AVC: Does the accent become second-hand at some point? Do you reach a point where you don’t have to think about it?

BG: You try to. And what I normally do is, I try to have a dialect coach like Joan on-set. So it means that she can pick up on stuff that has started to wander a little bit. Or if you become emotionally engaged in the scene, something of your own way of expressing yourself comes through. And if she’s there on set, it means I don’t have to worry about that. She can pick up on it and give a pointer and you can tweak it the next time and you can forget the hell about it. It’s a luxury. You have to be working on a certain level for that to happen.

The Butcher Boy (1997)—“Father Bubbles”

AVC: You had small role in a very unusual, disturbing film called The Butcher Boy.

BG: That just came up this morning.
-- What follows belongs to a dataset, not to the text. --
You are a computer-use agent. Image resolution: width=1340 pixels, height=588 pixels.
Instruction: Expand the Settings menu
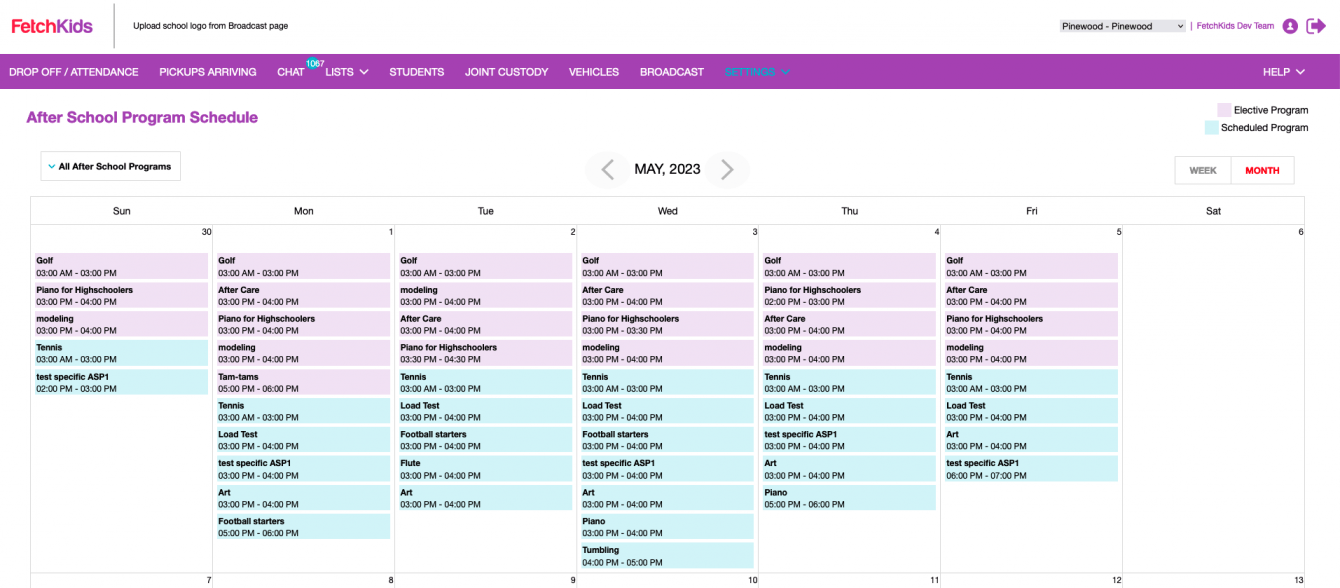pos(757,72)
Somebody asked me if I was a priest ever before, and that was the only other time. That was my favorite book when I read it. I was knocked back by that book. Francie Brady I could not get out of my head. Have you ever read the book?

AVC: I’ve never read the book.

BG: Do yourself a favor. The persona of that child is so unsettling. It’s a masterpiece. And maybe it’s just that I’ve made the connections in my head. You never know, it may be just a personal thing. But for me, I couldn’t get over it. So to do anything in that film—I really wanted to be there. And it’s an odd role, kind of a precursor to the one I play [in Calvary]. He’s a figure of fun, this guy I play. He’s pedantic and he’s a little bit too jolly and stuff, but actually, he’s a kind man. And Francie knows it. He can still mess him up so bad the way kids do now to the teachers, who just get eaten alive. When I did my teacher practice, they absolutely ate me alive. If you’re too open and easy—and this man had that, so Francie could really wipe the floor with him. But he did respond to the kindness that was there, in an odd way. Father Bubbles—was it Father Bubbles? And then the blood and the abuse and all the stuff, remember that? But Father Bubbles was a genuine man. So playing a man with a genuine heart and also letting myself become a figure of fun was a kind of interesting challenge. And I thought it really worked. I like the way it turned out. Because Francie was a funny guy and all that, but at the same time, he could have done with a little more kindness like that.